Cette expression, qui est le titre d’un chapitre du livre (120 pages sont consacrées à la question de l’épuration) est extraite d’un dossier des Cahiers de la Résistance consacré à Inter-France et à son nécessaire procès. Mais l’affaire a duré interminablement, s’est enlisée pendant cinq ans et finalement, pour diverses raisons, tous ces collaborateurs de la plus sombre espèce ont échappé aux peines qui auraient dû être les leurs. 22 personnes morales et physiques furent inculpées du chef d’intelligence avec l’ennemi.
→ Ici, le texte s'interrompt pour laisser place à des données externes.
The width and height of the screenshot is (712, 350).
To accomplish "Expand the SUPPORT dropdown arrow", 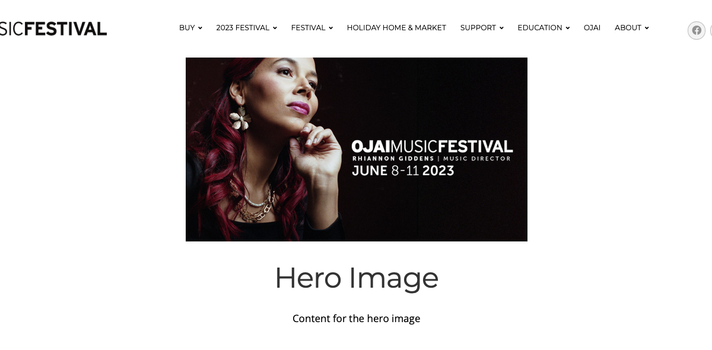I will coord(501,28).
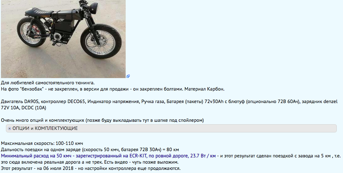Open the enlarge-image icon beside the motorcycle photo
The height and width of the screenshot is (173, 343).
pos(128,76)
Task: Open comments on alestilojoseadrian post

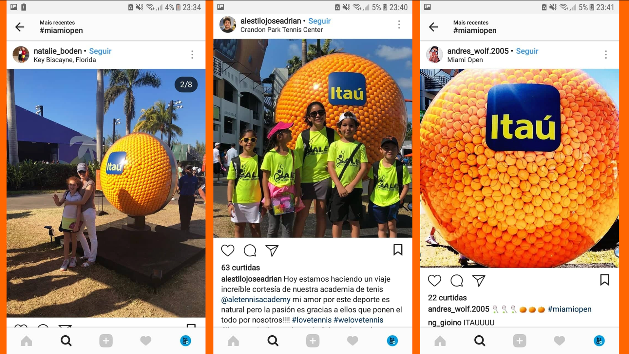Action: (250, 251)
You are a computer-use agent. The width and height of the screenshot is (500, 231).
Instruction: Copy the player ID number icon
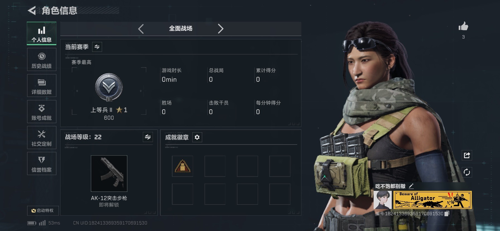(447, 213)
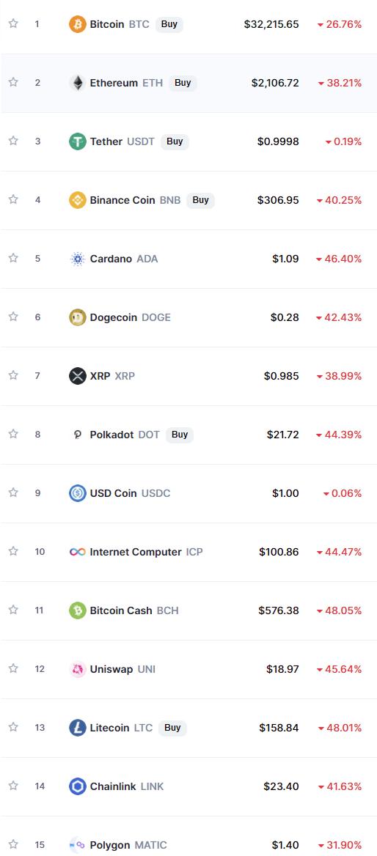
Task: Click the Chainlink blue hexagon logo
Action: [78, 786]
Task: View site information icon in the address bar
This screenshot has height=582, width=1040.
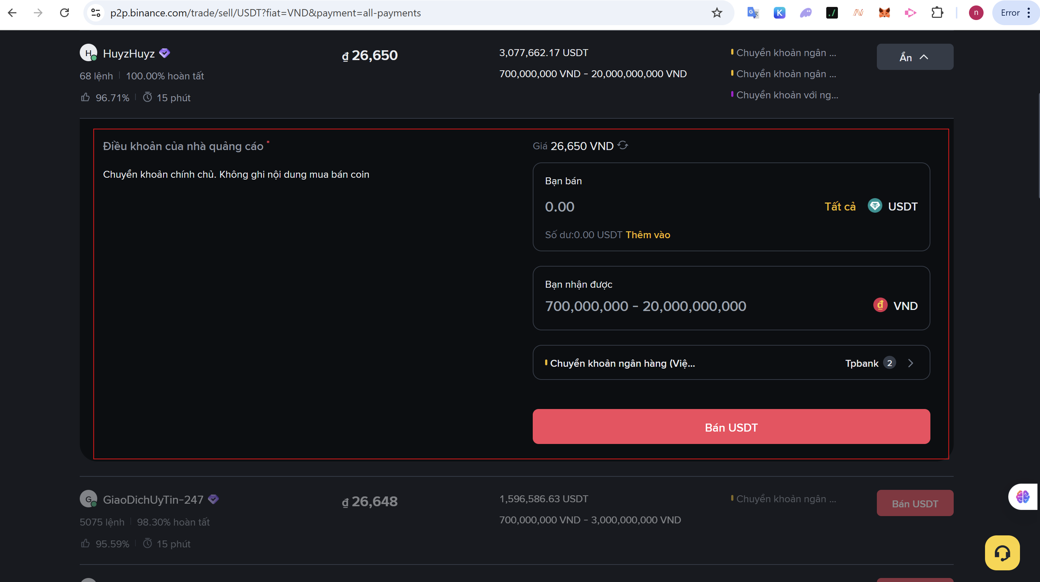Action: (96, 13)

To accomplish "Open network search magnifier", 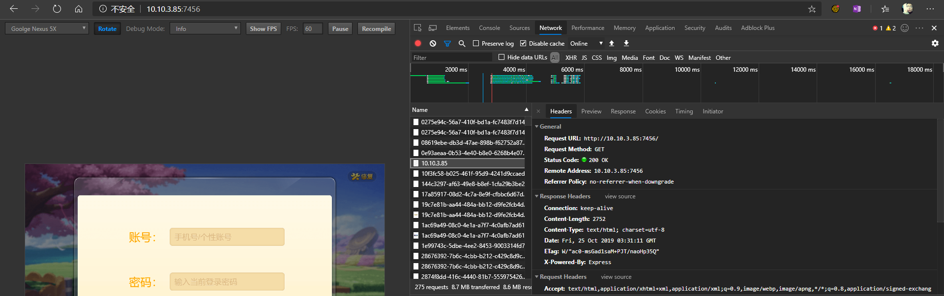I will coord(462,43).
Il fallut cinq ans, de 1945 à 1949, pour connaître le réquisitoire définitif du ministère public. Au terme de ce réquisitoire, seules cinq furent renvoyées devant le tribunal, les autres bénéficiant d’un classement. Parmi les cinq, seule la société Inter-France (et ses filiales) est renvoyée devant la cour de justice. Sordet et Alerme ont fui à l’étranger. Sordet rentre assez vite en France pour y mourir du cancer le 13 mars 1946.
Alerme revient plus tard, lui aussi pour mourir, le 1er mars 1949. Non seulement ils ne furent pas punis de leurs crimes, mais ils ne purent pas témoigner. L’auteur analyse très en détail les avatars de cette affaire d’épuration et constate que « l’éventualité d’un procès d’Inter-France signifiait l’ouverture de la boîte de Pandore ». On se contenta du procès de Je suis Partout, qui servit d’alibi. Le dossier était complexe, la justice saturée, un véritable procès aurait pu se révéler dangereux pour diverses personnalités « qui avaient trouvé le moyen de se remettre en selle la Libération venue ». Dans le dernier chapitre, Que sont-ils devenus ?, Gérard Bonet retrace le destin d’après-guerre de 40 journalistes qu’il présente individuellement. Il montre que l’épuration professionnelle fut plus ferme et plus efficace que la répression judiciaire. Néanmoins beaucoup de ces journalistes collaborationnistes, nostalgiques de Vichy et militants néofascistes, continuèrent d’œuvrer dans diverses officines et feuilles d’extrême droite.
Cette étude magistrale vient combler un vide historiographique dont on s’étonne qu’il ait été aussi profond. En effet, si Inter-France n’était pas une inconnue, elle n’occupe que quelques lignes dans les études et les ouvrages les plus essentiels consacrés à la Collaboration. Oubliée, effacée de la mémoire collective, elle n’avait pas trouvé son historien. Ce vide est comblé, et de belle manière. Une édition allégée de cette étude dense et longue serait sans doute souhaitable car elle en permettrait l’accès à un plus large public.